--- Start ---

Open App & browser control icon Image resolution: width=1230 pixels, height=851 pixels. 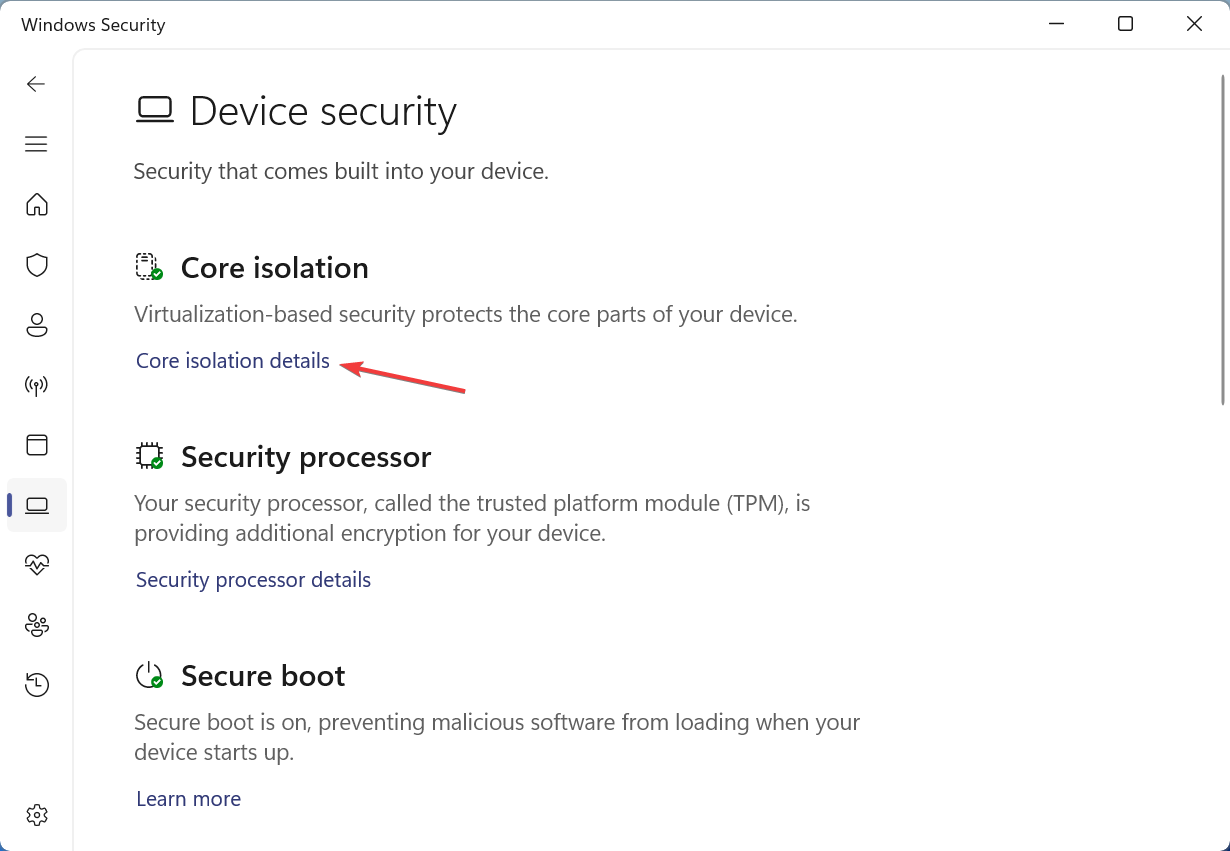tap(37, 445)
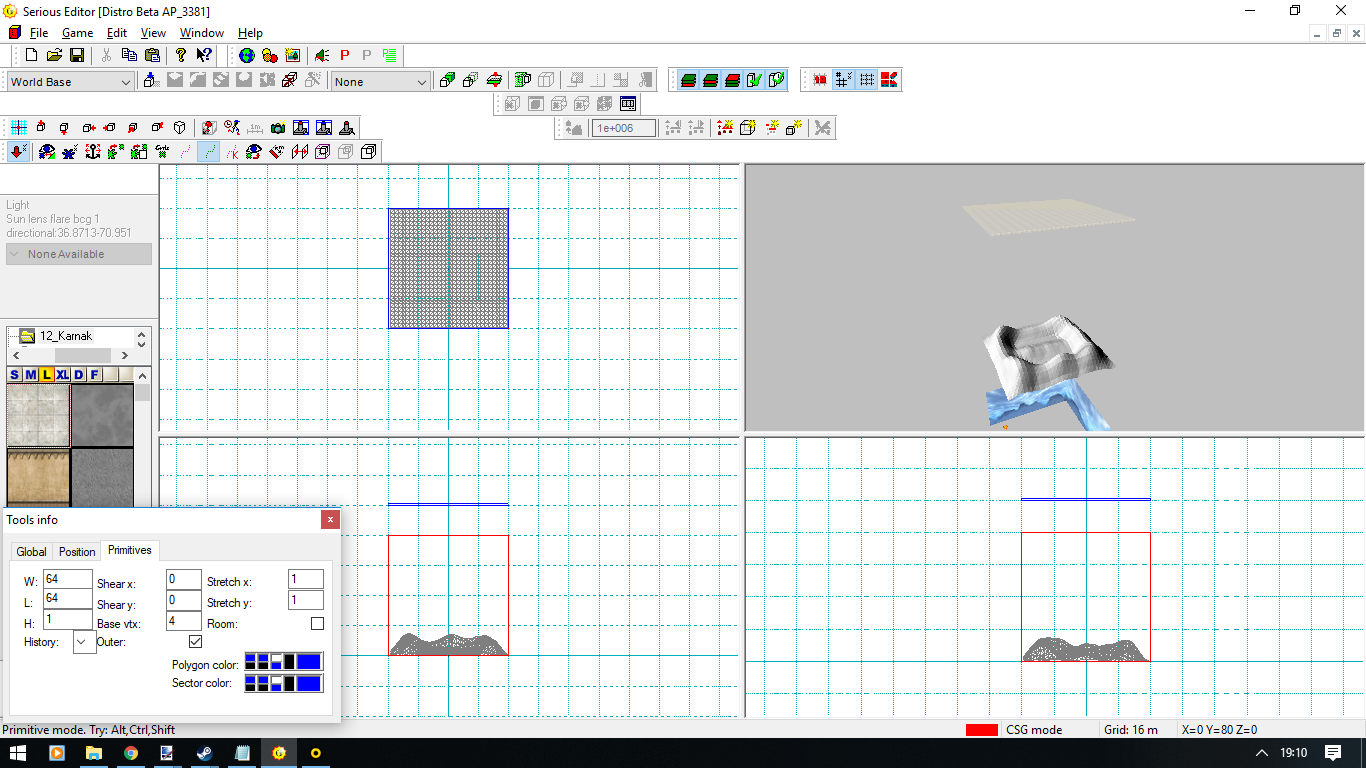Toggle the Room checkbox
The height and width of the screenshot is (768, 1366).
click(x=317, y=624)
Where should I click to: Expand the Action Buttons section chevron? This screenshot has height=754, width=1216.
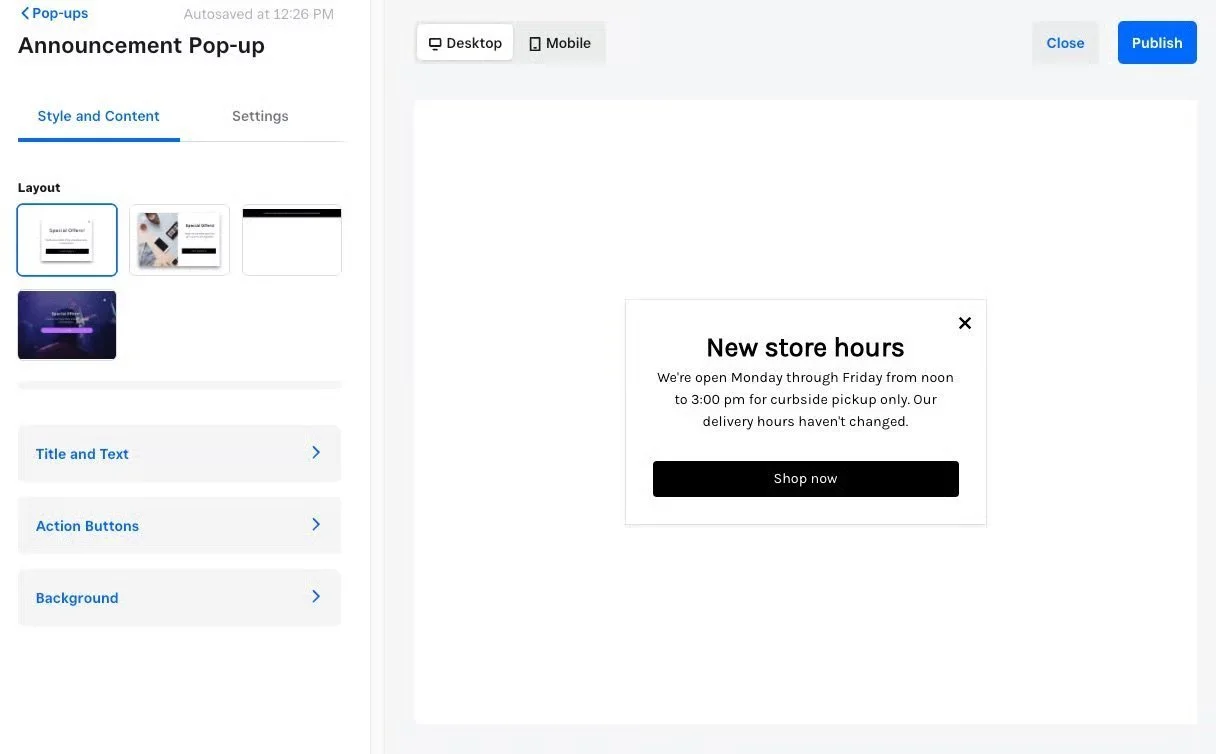(316, 525)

--- End ---

▶ Written exercise
Rewrite the items above as a numbered list, from the line with "Where should I" through the last line of the items. Skip blank lines and leave out the pictures.

▶ Solution below
1. Where should I click to: Expand the Action Buttons section chevron? This screenshot has height=754, width=1216.
2. (316, 525)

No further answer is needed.